Yonder, a large and varied group exhibition of works by 20 first- and second-generation Canadian artists, opened on Sept. 21 at the Koffler Gallery at Artscape Youngplace located in Toronto’s lively Queen West arts district.

Curated by Matthew Brower and Mona Filip, the show investigates the immigrant experience through the works of artists from diverse cultural origins.

Both the content and the form of Yonder express the vision of the Koffler Centre of the Arts, the gallery’s parent body, which identifies as a Jewish cultural organization that promotes inter-cultural dialogue “that engages our Jewish identity with diverse perspectives and global voices.” 

The Koffler Centre seeks to realize this objective through arts-based explorations across the contemporary arts disciplines.

Composed of creations devised from a broad range of media and expressed in various styles, the exhibition spreads over three floors and spills out onto the walkway outside the front door.

Purposely mining subjective experience and personal history, the artists’ images and installations reflect on the unwanted baggage of cultural mistranslation, displacement and fractured identity as well as the discovery of new landscapes, opportunities and the freedom to redefine oneself. Inescapably, the individual narratives are embedded in political accounts that allude to what prompts the decision to leave home, what one brings on the voyage, what one leaves behind, how the destination is decided upon and what one encounters in a foreign land.

The exhibiting artists range from the well established to early career practitioners.

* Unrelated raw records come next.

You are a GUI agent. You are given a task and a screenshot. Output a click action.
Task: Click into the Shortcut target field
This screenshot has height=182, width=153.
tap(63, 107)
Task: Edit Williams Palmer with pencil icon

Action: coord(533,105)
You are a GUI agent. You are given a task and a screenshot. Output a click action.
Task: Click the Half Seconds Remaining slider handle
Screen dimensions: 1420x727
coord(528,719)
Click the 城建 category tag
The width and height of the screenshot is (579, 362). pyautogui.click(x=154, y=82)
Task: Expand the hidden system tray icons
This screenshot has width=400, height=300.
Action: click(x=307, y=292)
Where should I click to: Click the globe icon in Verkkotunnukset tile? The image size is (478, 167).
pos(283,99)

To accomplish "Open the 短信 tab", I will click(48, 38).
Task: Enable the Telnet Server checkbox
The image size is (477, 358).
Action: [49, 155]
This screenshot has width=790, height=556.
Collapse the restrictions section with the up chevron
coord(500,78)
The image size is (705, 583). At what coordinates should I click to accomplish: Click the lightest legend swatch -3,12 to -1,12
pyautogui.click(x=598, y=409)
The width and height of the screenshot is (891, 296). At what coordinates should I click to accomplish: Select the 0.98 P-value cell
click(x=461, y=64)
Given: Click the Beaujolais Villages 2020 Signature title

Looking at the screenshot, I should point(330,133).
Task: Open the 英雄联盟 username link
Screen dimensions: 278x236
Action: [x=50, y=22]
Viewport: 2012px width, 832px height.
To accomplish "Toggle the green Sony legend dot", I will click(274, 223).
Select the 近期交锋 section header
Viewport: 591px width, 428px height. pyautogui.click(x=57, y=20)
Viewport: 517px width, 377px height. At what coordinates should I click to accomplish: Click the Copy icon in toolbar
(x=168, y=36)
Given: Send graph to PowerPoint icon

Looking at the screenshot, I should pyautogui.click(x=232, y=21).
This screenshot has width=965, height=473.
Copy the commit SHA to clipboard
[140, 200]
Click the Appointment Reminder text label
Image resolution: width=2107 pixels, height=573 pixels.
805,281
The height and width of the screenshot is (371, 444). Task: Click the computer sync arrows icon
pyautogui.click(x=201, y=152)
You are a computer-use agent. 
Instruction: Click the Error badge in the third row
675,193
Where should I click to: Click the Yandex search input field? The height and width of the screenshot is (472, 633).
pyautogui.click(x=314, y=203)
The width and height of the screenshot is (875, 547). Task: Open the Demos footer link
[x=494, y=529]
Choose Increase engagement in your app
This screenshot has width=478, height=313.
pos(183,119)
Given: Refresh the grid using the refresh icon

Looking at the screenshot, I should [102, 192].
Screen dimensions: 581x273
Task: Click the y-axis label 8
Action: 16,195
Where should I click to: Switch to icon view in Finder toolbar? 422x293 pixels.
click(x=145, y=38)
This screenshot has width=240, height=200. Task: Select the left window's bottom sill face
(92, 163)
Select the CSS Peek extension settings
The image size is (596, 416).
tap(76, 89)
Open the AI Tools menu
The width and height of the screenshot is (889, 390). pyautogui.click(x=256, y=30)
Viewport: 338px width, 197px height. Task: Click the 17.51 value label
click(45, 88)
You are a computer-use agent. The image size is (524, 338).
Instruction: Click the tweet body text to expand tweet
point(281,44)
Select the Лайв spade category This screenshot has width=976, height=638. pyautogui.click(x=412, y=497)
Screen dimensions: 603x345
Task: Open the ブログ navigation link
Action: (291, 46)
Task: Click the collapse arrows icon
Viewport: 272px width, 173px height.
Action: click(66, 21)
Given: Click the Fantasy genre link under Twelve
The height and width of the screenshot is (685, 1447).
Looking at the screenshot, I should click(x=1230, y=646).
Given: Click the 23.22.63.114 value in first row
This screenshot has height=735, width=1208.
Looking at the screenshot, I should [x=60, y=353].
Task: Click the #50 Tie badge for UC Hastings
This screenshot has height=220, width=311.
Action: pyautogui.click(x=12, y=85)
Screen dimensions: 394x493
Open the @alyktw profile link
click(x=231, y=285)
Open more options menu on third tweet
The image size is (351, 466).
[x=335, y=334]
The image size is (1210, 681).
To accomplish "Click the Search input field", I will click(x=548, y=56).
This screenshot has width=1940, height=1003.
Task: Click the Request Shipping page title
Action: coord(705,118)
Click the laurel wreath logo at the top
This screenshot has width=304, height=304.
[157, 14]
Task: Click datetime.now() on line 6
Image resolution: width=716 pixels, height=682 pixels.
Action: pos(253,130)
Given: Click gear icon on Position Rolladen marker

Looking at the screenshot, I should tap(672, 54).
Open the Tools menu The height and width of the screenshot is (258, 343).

They include Sarindar Dhaliwal, Brendan Fernandes, Rafael Goldchain, Esmond Lee, Julius Ponceler Manapul, Sanaz and Mani Mazinai, Blue Republic, Z’otz* Collective, Jérôme Havre, Luis Jacob, Divya Mehra, Zinnia Naqvi, Jose Luis Torres, 2Fik, Diana Yoo and Jinny Yu.

Each of their statements in some way adds to the conversation about immigration/migration. However, in this sizable undertaking it isn’t surprising that there is variance in depth and quality of the works. Understandably, what a viewer perceives and obtains from a work of art depends on the knowledge and experience he or she brings to it, nevertheless, the level of the exchange is to a large extent dependent on how imaginatively and skilfully an artist conveys a story or experience.

Rafael Goldchain’s black and white photographic exhibit captured my attention because of the exquisite quality of his craftsmanship and his ability to compose images that speak volumes.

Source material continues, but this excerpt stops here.